**Doel**
Schrijf uit het interview over tweelingen letterlijk het stuk over dat begint met de woorden waarin "Hun relatie, de" staat en eindigt met "VAN VERSCHILLENDE LEEFTIJDEN?".

**Tekstfragment**

EEN BIJZONDERE RELATIE

Coks Feenstra · Ontwikkelingspsychologe

22 de januari de 2013

EEN BIJZONDERE RELATIE

Hier een interview met Coks over de opvoeding van tweelingen.

JE VERTELT VAAK DAT TWEELINGEN JE FAVORIETE THEMA ZIJN. WAT IS HET DAT JE ZO AANTREKT?

Hun relatie, de band die ze hebben, de loyaliteit tegenover elkaar, zelfs hun ruzies, want dat is in feite hetzelfde. Het bewijst de sterke band die hen bindt.

KUN JE ONS EEN ANEKDOTE VERTELLEN DIE JE BIJ IS GEBLEVEN UIT JE CONTACTEN MET TWEELINGOUDERS?

Ik herinner me, dat ik eens met een tweelingmoeder en haar tweeling van amper 2 jaar oud, boodschappen deed. Toen ze aan een van haar jongens een snoepje aanboden, vroeg hij, vóór hij het aanpakte, of zijn broertje ook een snoepje kreeg.

WAT IS VOLGENS JOU HET GROOTSTE VERSCHIL TUSSEN HET OPVOEDEN VAN EEN TWEELING EN KINDEREN VAN VERSCHILLENDE LEEFTIJDEN?

Een tweeling maakt alle fases van hun leven tegelijkertijd door en dit maakt het opvoeden moeilijker. Ze vechten meer, want ze houden van dezelfde dingen; ze wedijveren meer, want ze willen hetzelfde kunnen; bij de zindelijkheidstraining moet je op twee kinderen tegelijk letten. Als ze in de koppigheidsfase zitten, heb je twee kleintjes die de hele tijd ‘nee’ roepen en als ze in de puberteit komen, zijn er twee pubers die opeens niets meer met je te maken willen hebben en alles van jou stom vinden. Er zijn ook voordelen: ze hebben altijd een vriendje om mee te spelen. Ze vervelen zich minder.

HET BIJBRENGEN VAN REGELS IS LASTIGER, WANT ZE VERSCHUILEN ZICH ACHTER ELKAAR. WAT VOOR ADVIES KUN JE ONS GEVEN?

Meer dan bij de opvoeding van één kind moeten de ouders streng en consecuent zijn. Het is ook belangrijk om tegen elk kind apart te praten want dan voelt het zich meer aangesproken dan wanneer je tegen beiden iets zegt. Maar het is even belangrijk om te zorgen dat je met elk kind apart dingen onderneemt: dit verstevigt je band en roept in je kinderen meer de behoefte op om ‘lief’ te zijn. Dus probeer momentjes te creeren waarin je iets met elk kind apart doet. Elk kind wil tenslotte de goedkeuring van zijn ouders en bij tweelingen is dit hetzelfde.

IN JE BOEK SCHRIJF JE DAT ONZE KINDEREN VOORDEEL HEBBEN IN SOCIAAL OPZICHT: ZE BEGINNEN ¨BIJVOORBEELD EERDER MET INTERACTIEF SPELEN, TERWIJL LEEFTIJDSGENOOTJES NOG PARALLEL SPELEN.

**Verzameld materiaal**
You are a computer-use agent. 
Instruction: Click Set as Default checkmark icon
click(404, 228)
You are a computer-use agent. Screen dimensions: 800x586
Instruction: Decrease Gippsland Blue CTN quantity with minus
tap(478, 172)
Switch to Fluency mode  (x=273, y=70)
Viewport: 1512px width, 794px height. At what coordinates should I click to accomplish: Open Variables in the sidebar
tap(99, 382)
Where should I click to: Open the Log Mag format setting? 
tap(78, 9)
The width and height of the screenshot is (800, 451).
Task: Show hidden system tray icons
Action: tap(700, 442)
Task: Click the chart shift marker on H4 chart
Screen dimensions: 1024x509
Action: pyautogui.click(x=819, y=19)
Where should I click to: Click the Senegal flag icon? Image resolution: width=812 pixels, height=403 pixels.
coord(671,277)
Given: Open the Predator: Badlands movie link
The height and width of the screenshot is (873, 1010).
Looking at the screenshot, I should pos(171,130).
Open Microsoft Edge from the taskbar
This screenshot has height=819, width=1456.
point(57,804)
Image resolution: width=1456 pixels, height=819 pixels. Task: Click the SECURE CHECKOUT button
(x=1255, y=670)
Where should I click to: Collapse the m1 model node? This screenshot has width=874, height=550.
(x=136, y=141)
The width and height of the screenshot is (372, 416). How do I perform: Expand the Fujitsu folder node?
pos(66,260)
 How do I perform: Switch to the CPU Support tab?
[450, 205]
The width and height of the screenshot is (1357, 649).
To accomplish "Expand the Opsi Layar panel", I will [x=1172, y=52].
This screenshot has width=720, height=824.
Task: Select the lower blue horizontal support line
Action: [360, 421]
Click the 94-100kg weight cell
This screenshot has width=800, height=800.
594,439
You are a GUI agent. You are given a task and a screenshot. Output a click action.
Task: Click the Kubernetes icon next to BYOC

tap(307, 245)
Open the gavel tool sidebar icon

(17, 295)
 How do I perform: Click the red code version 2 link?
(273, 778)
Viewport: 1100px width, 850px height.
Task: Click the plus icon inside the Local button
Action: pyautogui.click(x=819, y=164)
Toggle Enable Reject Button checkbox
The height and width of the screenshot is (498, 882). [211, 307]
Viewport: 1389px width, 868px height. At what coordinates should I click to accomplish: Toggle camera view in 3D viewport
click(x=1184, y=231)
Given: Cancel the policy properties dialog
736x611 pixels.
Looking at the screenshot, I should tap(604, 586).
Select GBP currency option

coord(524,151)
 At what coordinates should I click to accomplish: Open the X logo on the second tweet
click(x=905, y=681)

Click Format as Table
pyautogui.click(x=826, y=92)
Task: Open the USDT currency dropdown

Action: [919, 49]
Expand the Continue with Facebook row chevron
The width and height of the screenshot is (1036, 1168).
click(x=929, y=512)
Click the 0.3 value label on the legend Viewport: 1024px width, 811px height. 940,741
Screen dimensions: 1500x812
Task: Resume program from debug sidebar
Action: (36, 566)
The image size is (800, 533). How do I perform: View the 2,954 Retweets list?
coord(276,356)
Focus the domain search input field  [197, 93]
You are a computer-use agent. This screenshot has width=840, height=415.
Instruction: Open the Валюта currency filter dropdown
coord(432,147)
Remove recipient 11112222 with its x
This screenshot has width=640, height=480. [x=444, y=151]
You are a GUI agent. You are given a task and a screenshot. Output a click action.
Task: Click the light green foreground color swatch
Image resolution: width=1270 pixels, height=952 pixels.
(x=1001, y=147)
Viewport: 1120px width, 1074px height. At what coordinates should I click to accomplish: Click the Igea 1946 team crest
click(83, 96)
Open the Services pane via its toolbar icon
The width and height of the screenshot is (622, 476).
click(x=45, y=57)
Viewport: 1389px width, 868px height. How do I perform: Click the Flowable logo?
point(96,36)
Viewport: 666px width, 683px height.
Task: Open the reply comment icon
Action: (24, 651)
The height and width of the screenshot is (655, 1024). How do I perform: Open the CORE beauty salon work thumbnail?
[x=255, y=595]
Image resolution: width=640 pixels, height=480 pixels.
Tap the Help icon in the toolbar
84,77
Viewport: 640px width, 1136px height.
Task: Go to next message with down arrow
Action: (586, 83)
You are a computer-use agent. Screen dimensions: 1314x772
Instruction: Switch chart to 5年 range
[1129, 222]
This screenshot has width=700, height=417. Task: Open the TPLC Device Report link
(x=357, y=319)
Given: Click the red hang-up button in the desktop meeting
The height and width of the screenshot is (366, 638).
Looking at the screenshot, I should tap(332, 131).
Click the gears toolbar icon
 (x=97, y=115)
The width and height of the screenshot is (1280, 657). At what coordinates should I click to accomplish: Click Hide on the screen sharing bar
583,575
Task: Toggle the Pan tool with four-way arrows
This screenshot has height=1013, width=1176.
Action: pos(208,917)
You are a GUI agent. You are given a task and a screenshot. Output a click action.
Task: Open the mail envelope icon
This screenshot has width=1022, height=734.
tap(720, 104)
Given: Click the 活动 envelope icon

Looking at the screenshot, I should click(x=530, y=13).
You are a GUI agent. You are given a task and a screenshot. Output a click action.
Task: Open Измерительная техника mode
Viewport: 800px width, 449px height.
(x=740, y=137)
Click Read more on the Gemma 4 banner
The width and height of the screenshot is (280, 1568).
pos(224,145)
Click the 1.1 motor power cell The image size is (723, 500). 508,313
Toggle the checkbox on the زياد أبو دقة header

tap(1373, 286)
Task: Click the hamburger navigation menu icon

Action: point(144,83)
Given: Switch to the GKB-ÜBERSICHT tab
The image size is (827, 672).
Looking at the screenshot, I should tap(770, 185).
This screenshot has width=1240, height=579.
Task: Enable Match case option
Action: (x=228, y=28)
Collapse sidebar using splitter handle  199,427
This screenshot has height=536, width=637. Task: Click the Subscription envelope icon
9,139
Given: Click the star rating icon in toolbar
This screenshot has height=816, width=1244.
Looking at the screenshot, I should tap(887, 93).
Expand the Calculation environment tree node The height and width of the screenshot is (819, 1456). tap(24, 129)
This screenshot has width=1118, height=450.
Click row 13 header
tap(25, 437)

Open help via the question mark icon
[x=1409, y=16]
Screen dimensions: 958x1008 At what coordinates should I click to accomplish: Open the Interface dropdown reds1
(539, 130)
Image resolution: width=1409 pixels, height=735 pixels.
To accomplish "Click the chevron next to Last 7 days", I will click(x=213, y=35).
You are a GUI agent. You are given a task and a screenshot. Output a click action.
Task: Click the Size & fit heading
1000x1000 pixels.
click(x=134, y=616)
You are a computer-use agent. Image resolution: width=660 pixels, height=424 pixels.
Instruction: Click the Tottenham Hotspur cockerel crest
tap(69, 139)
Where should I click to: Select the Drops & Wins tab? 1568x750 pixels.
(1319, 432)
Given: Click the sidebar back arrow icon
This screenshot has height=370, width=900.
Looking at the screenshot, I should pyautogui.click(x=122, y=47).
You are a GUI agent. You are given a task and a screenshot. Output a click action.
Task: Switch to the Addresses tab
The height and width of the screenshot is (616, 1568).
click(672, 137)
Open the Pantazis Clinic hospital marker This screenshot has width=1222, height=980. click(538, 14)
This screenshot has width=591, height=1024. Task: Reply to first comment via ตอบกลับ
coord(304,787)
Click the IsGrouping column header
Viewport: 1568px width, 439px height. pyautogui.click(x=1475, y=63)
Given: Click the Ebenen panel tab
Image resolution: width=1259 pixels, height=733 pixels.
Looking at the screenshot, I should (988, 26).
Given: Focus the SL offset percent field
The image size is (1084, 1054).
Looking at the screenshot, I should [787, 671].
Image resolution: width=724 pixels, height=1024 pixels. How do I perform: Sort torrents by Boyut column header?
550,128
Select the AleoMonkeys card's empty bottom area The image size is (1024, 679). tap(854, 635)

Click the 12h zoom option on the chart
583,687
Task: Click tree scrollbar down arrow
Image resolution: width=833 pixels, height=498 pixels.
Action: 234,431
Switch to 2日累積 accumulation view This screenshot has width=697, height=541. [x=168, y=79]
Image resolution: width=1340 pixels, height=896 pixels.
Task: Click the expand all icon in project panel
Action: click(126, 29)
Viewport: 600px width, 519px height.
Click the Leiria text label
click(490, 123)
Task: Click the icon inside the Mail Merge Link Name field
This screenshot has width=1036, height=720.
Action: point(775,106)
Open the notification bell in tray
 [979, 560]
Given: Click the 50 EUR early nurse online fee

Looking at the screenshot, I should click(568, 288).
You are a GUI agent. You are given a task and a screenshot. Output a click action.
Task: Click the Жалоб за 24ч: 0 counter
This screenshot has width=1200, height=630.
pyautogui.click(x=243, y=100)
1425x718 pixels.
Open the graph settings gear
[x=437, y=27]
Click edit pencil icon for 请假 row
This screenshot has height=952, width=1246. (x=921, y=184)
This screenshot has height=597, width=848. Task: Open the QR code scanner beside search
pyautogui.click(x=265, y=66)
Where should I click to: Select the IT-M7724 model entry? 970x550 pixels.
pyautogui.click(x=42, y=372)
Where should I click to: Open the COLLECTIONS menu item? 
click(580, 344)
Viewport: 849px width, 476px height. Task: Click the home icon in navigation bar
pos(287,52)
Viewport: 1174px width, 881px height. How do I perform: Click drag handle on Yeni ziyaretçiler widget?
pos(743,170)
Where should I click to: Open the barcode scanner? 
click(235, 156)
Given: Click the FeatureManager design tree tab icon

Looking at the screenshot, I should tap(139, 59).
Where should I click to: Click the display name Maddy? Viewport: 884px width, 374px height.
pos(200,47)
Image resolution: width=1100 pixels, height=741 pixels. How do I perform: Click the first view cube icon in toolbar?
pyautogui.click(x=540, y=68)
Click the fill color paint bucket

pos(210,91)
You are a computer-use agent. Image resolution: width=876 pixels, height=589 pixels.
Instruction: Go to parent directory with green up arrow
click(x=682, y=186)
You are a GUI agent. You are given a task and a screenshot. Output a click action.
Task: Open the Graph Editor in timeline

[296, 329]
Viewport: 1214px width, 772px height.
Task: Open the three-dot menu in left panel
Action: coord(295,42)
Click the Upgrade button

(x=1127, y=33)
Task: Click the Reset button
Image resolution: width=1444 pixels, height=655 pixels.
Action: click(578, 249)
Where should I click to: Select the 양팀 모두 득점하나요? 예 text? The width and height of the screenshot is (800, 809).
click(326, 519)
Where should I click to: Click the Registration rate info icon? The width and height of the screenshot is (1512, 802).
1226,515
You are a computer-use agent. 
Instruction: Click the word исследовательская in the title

**Verwacht antwoord**
Hun relatie, de band die ze hebben, de loyaliteit tegenover elkaar, zelfs hun ruzies, want dat is in feite hetzelfde. Het bewijst de sterke band die hen bindt.

KUN JE ONS EEN ANEKDOTE VERTELLEN DIE JE BIJ IS GEBLEVEN UIT JE CONTACTEN MET TWEELINGOUDERS?

Ik herinner me, dat ik eens met een tweelingmoeder en haar tweeling van amper 2 jaar oud, boodschappen deed. Toen ze aan een van haar jongens een snoepje aanboden, vroeg hij, vóór hij het aanpakte, of zijn broertje ook een snoepje kreeg.

WAT IS VOLGENS JOU HET GROOTSTE VERSCHIL TUSSEN HET OPVOEDEN VAN EEN TWEELING EN KINDEREN VAN VERSCHILLENDE LEEFTIJDEN?